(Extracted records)

▶

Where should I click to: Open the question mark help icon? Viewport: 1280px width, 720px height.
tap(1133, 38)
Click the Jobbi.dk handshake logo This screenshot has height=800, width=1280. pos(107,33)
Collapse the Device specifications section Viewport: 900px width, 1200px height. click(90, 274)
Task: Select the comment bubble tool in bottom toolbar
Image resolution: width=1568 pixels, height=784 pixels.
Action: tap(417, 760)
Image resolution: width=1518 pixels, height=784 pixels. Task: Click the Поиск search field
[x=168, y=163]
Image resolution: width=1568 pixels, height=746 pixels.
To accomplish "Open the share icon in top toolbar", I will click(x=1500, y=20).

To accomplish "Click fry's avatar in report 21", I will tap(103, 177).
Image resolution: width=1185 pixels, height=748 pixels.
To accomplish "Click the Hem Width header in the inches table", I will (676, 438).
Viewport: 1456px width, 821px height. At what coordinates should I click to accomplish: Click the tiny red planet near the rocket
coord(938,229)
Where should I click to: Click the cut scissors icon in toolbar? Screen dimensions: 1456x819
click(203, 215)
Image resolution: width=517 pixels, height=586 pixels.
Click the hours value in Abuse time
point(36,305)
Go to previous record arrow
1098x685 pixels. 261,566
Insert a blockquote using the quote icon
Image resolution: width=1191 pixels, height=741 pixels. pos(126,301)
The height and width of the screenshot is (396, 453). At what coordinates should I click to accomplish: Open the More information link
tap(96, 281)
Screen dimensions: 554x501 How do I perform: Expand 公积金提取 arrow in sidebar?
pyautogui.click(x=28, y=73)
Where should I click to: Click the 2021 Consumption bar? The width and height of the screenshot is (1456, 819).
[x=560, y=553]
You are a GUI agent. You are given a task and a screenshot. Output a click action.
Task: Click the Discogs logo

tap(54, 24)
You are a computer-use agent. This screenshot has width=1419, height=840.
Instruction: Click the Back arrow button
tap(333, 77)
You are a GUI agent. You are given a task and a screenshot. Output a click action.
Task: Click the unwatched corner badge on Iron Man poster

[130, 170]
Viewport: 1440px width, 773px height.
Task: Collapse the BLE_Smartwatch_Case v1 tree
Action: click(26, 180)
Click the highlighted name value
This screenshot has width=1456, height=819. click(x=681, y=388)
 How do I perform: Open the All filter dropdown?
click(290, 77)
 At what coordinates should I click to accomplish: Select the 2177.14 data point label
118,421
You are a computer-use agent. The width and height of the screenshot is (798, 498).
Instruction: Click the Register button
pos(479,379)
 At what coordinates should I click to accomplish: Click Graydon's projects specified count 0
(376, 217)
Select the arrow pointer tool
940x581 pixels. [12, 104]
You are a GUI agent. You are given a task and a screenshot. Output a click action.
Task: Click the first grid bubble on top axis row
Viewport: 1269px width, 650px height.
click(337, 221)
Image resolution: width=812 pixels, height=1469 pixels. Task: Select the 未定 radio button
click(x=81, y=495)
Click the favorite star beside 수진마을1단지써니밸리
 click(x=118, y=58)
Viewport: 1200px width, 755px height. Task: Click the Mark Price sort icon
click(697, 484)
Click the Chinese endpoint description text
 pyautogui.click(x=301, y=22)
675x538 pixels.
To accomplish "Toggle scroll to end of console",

◀

• **What the task asks**: Tally the lines in the listing above that contain the word "logo", and reply with only that number.

• **Response to the exercise**: 2